Crocodile Tears are Real

As written by one University of Florida researcher, Kent Vliet, in 2007, crocodiles do cry! But not because they’re sad. While studying several crocodiles, Vliet noted that five of them seemed to tear up while eating. In a statement, he said that it definitely wasn’t because they were grieving, because “when crocodiles take something in their mouth, they mean it.” The founder of Crocodilian.com, Adam Britton spoke to National Geographic and said, “Crocodiles appear to produce tears all the time. Their function is– like our own eyes– to lubricate the eye. This may be even more relevant for crocodiles because they have a third eyelid.”

Some people cry more than others, but why?
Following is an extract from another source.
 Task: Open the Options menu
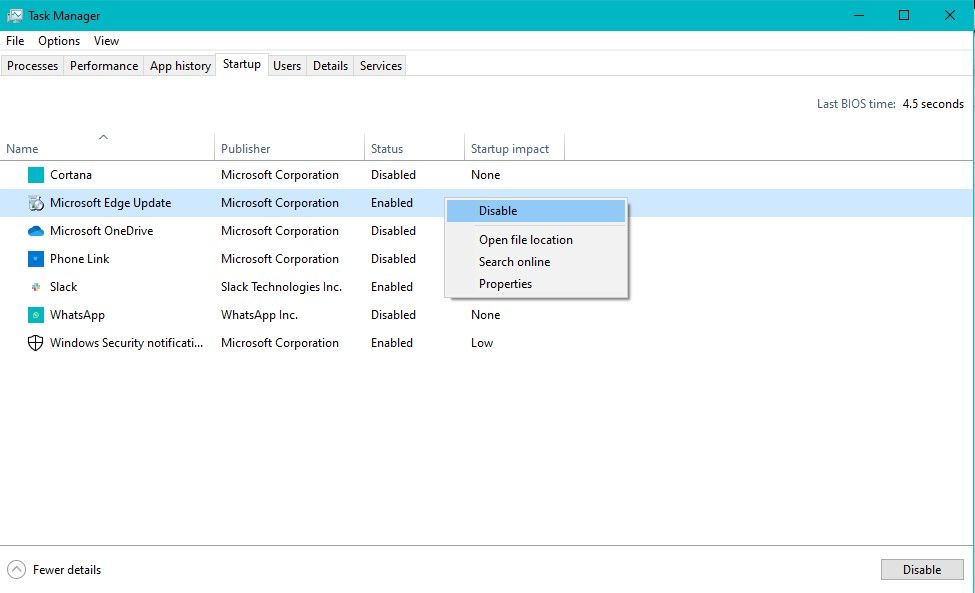point(58,41)
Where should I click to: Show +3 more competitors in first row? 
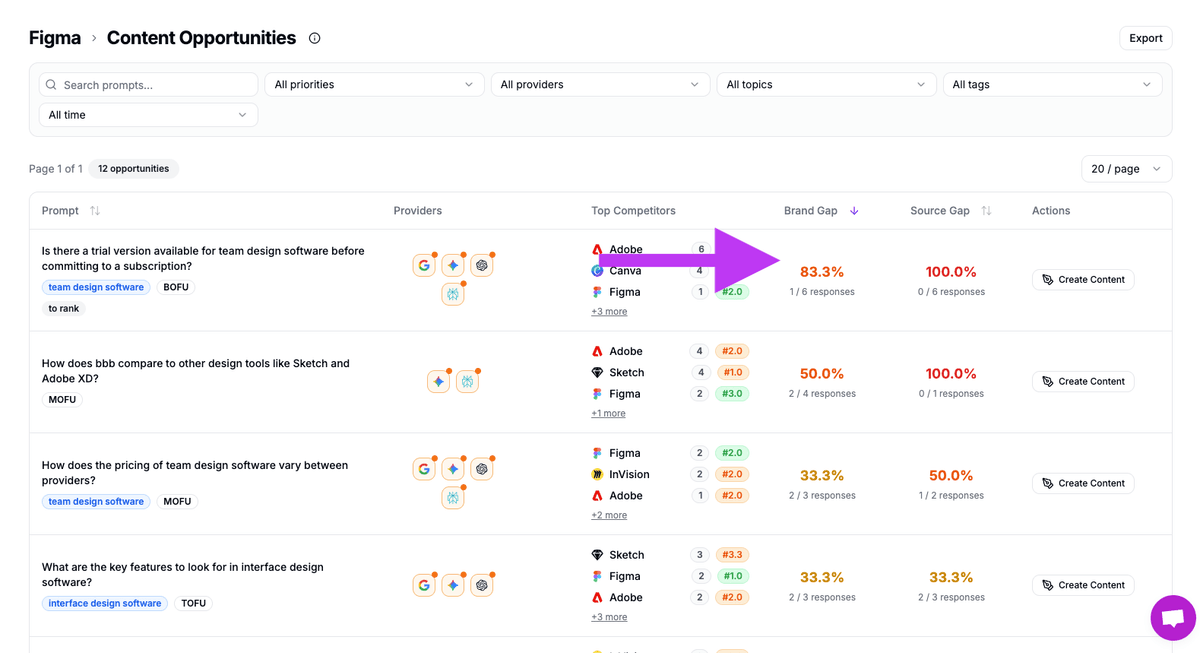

As reported by WebMD, people who have a trauma, those who are anxious, extroverted, or empathetic are more likely to cry. But it might just come down to individual personality differences. For instance, some people ignore or just aren’t as fazed at things that might cause the regular person to break out in tears.

There is “good” crying

In many of Bylsma’s papers, she describes the psychological relief through the open expression of emotions, also known as catharsis. Depending on the social situation, how good you feel after crying can differentiate. For example, if a person was crying in a comfortable situation, they would feel much better afterward. But if someone was trying to hold in tears in a place where they felt embarrassed and vulnerable, the effect would be just the opposite. There are also suggestions that emotional tears, which we know are different from basal and reflex tears, contain stress hormones that your body can release when you cry. Other scientists suggest that when you cry, your body releases endorphins that make you feel good. These are the same kind of endorphins released when you exercise or laugh.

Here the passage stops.